The World Bank Group this week launched the Private Sector Investment Lab, a concrete step in a broader effort to develop, and rapidly scale, solutions that address the barriers preventing private sector investment in emerging markets.

Trillions of dollars of investment are required annually in emerging markets and developing countries to make adequate progress towards climate goals, to manage the risks of climate change and to tackle poverty. The scale of this challenge requires the private sector to play a significant role alongside the World Bank Group and other development institutions.

The World Bank Group is approaching this work with urgency and purpose bringing to bear its leadership capacity, knowledge, and resources to pursue tangible results. The new lab’s work will include an emphasis on scaling transition finance, with an initial sectoral focus on renewable energy and energy infrastructure. It will build on the World Bank’s current work to address existing barriers and ensure a bias towards ideas that can be implemented quickly.

The core group will be charged with utilising new approaches and recommendations that support the World Bank’s capital mobilisation at the scale needed. This includes ideas for improved financing structures, ways to better align the World Bank Group with the needs and speed of private finance mobilisation, approaches to balancing and allocating risks across investors and new partnerships, as well as other areas where there is an opportunity to better catalyse private investment.

Ajay Banga, World Bank Group president announced the new initiative at the Summit for a New Global Financing Pact alongside the lab’s two co-chairs, Mark Carney and Shriti Vadera.

Carney is currently UN special envoy on climate action and finance and co-chair of the Glasgow Financial Alliance for Net Zero (GFANZ). In addition to his roles at the UN and GFANZ, Carney is the former governor of both the Bank of England and the Bank of Canada and serves as chair and head of transition investing at Brookfield Asset Management, a global alternative asset manager.

Shriti Vadera is currently the chair of Prudential plc, an Asian and African focused insurance company and asset manager. Prior to that, she chaired Santander UK and has worked at the intersection of business, finance, development and public policy for almost 40 years, including as a minister in the UK government.

The new lab will be comprised of senior leaders from private finance and business who have experience financing, investing, and doing business in emerging markets and developing economies. That team will be announced in the coming weeks. They will work closely with experts from government, regulatory policy and civil society, across regions and sectors.

The lab will meet regularly and will report directly to the World Bank Group President Ajay Banga and the World Bank Group leadership.
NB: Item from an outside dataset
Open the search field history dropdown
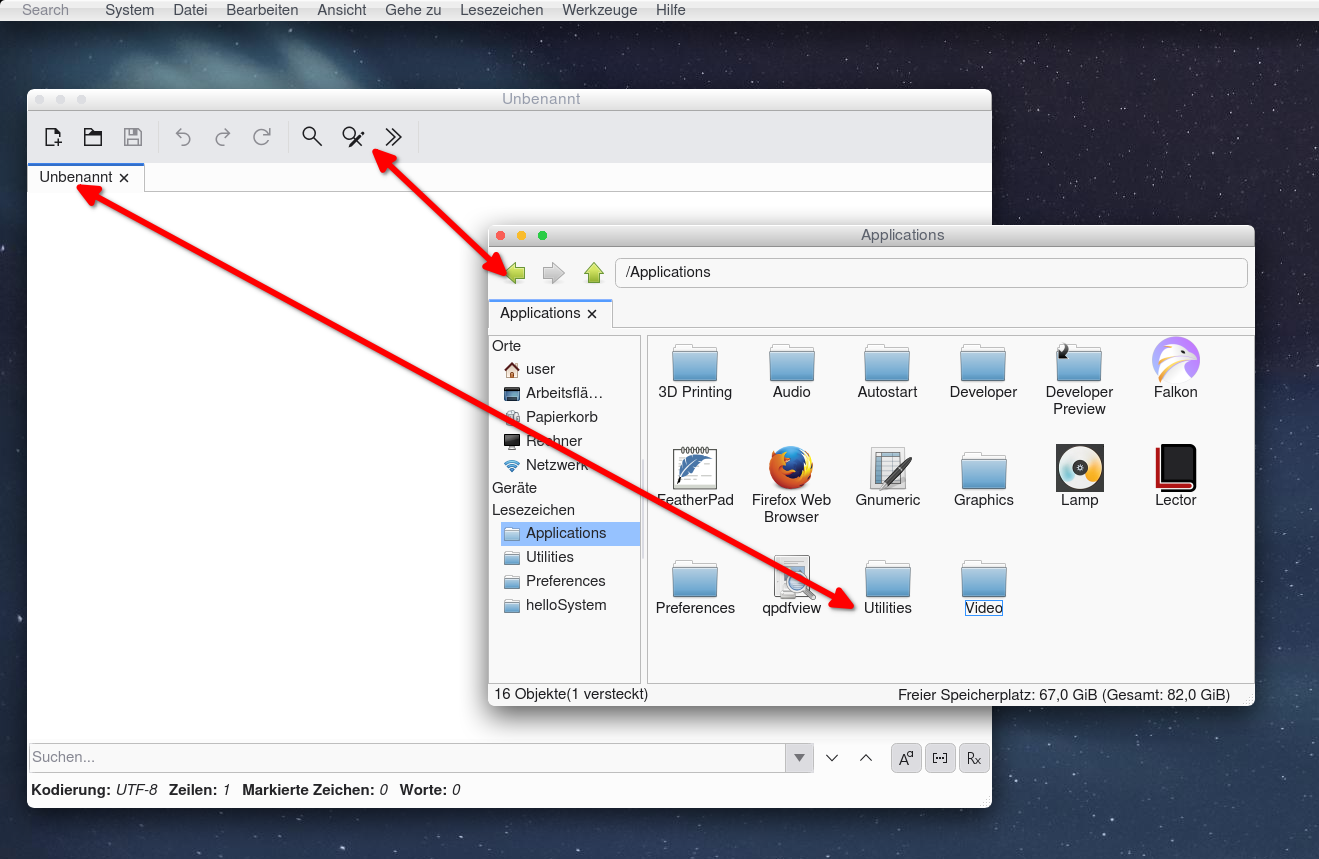(x=799, y=757)
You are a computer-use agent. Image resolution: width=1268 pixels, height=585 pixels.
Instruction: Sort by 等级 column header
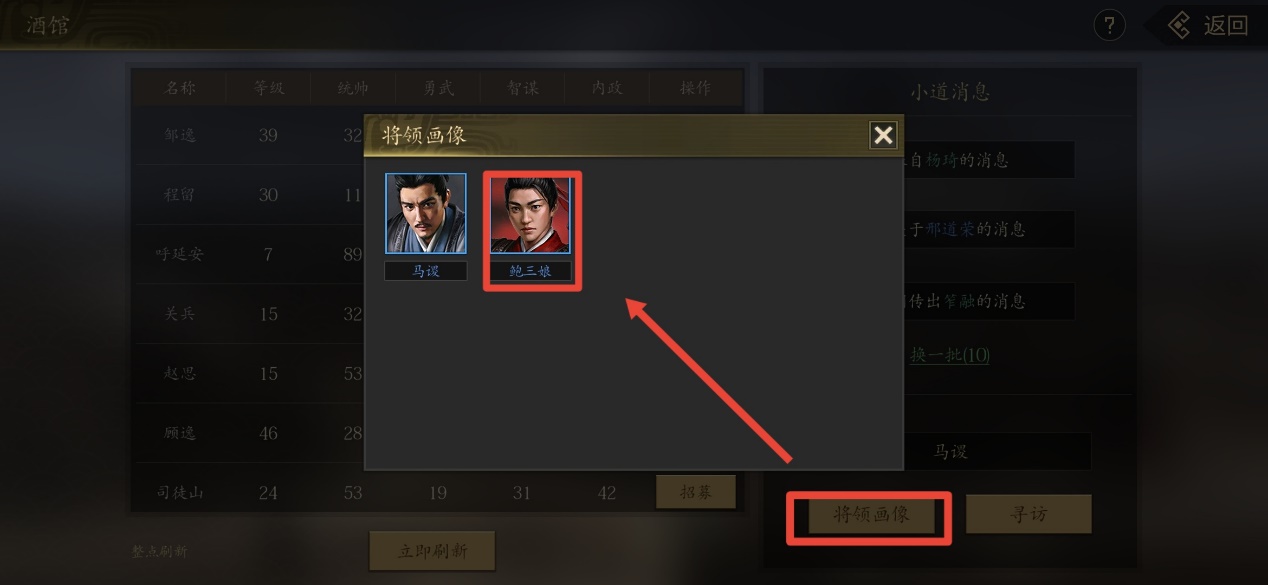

Ajay Banga, World Bank Group president, said: “For years, the World Bank Group, governments and other multilateral institutions have tried – and fallen short – to mobilise meaningful private investment in emerging markets. Given the urgency and scale of our intertwined challenges, we must try a new approach and the World Bank Group has a central role to play in this effort by using its resources, convening power, and knowledge to catalyse private capital more effectively.”

Mark Carney, UN special envoy on climate action and finance and co-chair of GFANZ, said: “Investment in emerging markets and developing economies must scale fourfold. ‘Business as usual’ will not work. Public institutions can and must do more to mobilise private finance and private finance must work with development partners to create blended finance vehicles that can be rapidly scaled.”

Shriti Vadera, chair of Prudential plc, said: “I am delighted that Ajay Banga is prioritising how the World Bank can leverage and crowd in private finance that will not otherwise be available for global public goods like climate transition, growth and poverty reduction and that he is focused on delivery and implementation, moving beyond promises and pledges to credible execution. I am so honoured to be working with him alongside Mark Carney and I hope many other colleagues in the public and private sectors, to try and have a real impact on the ground.”